__REQUIREMENT__. Copy the entries exactly, starting with the line that contains "The image size is (1424, 703)." and going on through the line that contains "tap(368, 193)".

┌──

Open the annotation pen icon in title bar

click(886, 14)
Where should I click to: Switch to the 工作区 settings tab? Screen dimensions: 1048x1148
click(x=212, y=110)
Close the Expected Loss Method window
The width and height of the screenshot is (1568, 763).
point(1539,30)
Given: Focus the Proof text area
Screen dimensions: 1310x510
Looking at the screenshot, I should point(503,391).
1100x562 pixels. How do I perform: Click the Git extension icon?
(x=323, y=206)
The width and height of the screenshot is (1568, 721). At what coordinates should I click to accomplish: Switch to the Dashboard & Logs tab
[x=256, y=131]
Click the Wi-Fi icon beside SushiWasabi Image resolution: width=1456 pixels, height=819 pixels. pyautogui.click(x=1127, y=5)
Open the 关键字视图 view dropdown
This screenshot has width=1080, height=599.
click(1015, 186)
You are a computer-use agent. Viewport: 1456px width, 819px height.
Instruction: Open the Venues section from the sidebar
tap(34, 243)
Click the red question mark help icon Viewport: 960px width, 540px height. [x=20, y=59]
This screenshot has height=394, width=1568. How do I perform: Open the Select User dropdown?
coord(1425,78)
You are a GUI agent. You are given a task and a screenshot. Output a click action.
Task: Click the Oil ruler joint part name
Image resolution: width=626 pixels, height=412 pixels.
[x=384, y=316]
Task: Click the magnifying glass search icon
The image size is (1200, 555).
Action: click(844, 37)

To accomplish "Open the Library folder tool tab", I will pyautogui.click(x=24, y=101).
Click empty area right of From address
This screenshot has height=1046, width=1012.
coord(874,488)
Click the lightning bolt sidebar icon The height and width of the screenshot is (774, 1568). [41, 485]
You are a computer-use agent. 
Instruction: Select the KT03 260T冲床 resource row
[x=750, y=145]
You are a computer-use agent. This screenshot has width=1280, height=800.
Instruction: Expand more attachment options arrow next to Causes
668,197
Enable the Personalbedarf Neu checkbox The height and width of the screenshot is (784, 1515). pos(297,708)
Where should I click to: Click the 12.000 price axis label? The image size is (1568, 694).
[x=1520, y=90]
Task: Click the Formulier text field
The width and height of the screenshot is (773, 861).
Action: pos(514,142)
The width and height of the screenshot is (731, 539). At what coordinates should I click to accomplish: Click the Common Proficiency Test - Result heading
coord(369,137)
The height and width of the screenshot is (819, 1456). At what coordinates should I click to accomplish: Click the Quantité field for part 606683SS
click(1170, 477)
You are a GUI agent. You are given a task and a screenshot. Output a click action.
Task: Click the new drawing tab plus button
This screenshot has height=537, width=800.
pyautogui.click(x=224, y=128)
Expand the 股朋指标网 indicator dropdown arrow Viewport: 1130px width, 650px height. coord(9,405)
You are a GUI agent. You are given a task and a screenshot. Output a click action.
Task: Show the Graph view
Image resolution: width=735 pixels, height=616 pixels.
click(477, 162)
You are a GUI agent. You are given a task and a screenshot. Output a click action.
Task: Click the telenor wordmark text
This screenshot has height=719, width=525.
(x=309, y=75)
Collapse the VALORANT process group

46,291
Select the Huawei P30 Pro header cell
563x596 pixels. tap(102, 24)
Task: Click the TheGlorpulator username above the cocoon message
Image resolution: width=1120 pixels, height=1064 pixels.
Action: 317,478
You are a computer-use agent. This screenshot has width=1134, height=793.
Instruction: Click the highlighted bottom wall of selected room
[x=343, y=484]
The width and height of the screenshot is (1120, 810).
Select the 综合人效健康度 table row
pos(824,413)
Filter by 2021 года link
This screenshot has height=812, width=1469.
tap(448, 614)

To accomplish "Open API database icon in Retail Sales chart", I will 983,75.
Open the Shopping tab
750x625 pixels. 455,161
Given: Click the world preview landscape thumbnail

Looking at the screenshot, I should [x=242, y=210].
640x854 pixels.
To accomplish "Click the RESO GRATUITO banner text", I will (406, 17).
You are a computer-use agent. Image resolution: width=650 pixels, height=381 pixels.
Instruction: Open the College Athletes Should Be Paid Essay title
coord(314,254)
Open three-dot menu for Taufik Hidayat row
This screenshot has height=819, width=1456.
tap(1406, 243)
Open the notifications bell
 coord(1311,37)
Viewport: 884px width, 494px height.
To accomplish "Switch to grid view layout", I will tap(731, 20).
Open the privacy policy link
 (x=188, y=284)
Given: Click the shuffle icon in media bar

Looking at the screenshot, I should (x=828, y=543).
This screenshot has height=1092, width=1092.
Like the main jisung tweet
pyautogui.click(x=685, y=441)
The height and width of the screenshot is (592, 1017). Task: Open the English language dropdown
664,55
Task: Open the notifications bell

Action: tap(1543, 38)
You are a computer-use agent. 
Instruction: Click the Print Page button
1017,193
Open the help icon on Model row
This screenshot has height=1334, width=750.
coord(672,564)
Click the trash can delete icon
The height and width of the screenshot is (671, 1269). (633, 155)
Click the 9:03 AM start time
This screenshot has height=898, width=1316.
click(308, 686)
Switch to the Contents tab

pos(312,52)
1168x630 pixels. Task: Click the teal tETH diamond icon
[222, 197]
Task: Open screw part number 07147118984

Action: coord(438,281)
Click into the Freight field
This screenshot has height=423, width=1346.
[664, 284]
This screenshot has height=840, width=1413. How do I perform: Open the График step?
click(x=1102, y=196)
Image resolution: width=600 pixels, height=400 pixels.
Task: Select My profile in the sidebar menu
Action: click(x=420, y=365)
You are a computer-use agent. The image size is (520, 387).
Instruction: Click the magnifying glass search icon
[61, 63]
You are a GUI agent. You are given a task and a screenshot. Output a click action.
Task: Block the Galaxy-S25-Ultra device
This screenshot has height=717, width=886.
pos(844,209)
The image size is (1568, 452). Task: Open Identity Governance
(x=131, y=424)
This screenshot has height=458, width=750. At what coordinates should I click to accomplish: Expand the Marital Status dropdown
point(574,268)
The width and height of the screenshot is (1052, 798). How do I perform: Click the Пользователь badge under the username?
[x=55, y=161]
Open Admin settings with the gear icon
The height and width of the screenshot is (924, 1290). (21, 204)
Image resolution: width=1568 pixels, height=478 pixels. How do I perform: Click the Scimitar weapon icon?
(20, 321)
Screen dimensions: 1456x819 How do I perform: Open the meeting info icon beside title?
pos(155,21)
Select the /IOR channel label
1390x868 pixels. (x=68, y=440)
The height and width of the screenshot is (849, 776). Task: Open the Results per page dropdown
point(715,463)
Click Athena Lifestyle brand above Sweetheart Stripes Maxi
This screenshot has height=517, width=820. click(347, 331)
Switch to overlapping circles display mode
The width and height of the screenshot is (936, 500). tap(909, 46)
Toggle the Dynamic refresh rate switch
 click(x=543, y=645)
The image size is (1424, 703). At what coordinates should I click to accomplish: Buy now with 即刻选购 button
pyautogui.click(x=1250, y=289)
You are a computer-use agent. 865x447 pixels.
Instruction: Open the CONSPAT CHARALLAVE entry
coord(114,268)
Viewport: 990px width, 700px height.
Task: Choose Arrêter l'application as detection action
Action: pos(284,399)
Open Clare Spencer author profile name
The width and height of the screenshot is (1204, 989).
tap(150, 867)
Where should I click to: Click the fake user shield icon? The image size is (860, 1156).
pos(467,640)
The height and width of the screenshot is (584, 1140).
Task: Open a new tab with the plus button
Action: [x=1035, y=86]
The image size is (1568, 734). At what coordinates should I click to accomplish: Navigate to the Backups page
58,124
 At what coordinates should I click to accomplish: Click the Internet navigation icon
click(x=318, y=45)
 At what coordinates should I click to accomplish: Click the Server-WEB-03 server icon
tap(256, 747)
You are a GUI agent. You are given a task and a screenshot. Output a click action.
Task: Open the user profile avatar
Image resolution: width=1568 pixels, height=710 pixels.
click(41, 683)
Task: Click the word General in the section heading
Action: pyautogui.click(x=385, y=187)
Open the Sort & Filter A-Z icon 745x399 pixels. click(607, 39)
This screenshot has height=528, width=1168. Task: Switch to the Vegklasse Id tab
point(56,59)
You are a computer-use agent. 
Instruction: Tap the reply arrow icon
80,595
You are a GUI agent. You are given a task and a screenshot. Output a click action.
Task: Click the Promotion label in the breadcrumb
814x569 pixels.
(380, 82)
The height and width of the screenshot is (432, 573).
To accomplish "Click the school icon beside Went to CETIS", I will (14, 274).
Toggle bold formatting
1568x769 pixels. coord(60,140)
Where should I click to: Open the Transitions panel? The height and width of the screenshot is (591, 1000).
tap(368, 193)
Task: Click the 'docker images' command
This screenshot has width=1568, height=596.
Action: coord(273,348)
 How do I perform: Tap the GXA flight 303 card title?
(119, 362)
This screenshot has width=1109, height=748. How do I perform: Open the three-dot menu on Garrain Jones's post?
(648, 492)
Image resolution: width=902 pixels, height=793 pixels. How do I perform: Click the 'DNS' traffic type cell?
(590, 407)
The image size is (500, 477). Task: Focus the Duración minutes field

└──

__RESPONSE__.
The image size is (1424, 703). At what coordinates should I click to accomplish: Buy now with 即刻选购 button
pyautogui.click(x=1250, y=289)
You are a computer-use agent. 865x447 pixels.
Instruction: Open the CONSPAT CHARALLAVE entry
coord(114,268)
Viewport: 990px width, 700px height.
Task: Choose Arrêter l'application as detection action
Action: pos(284,399)
Open Clare Spencer author profile name
The width and height of the screenshot is (1204, 989).
tap(150, 867)
Where should I click to: Click the fake user shield icon? The image size is (860, 1156).
pos(467,640)
The height and width of the screenshot is (584, 1140).
Task: Open a new tab with the plus button
Action: [x=1035, y=86]
The image size is (1568, 734). At what coordinates should I click to accomplish: Navigate to the Backups page
58,124
 At what coordinates should I click to accomplish: Click the Internet navigation icon
click(x=318, y=45)
 At what coordinates should I click to accomplish: Click the Server-WEB-03 server icon
tap(256, 747)
You are a GUI agent. You are given a task and a screenshot. Output a click action.
Task: Open the user profile avatar
Image resolution: width=1568 pixels, height=710 pixels.
click(41, 683)
Task: Click the word General in the section heading
Action: pyautogui.click(x=385, y=187)
Open the Sort & Filter A-Z icon 745x399 pixels. click(607, 39)
This screenshot has height=528, width=1168. Task: Switch to the Vegklasse Id tab
point(56,59)
You are a computer-use agent. 
Instruction: Tap the reply arrow icon
80,595
You are a GUI agent. You are given a task and a screenshot. Output a click action.
Task: Click the Promotion label in the breadcrumb
814x569 pixels.
(380, 82)
The height and width of the screenshot is (432, 573).
To accomplish "Click the school icon beside Went to CETIS", I will (14, 274).
Toggle bold formatting
1568x769 pixels. coord(60,140)
Where should I click to: Open the Transitions panel? The height and width of the screenshot is (591, 1000).
tap(368, 193)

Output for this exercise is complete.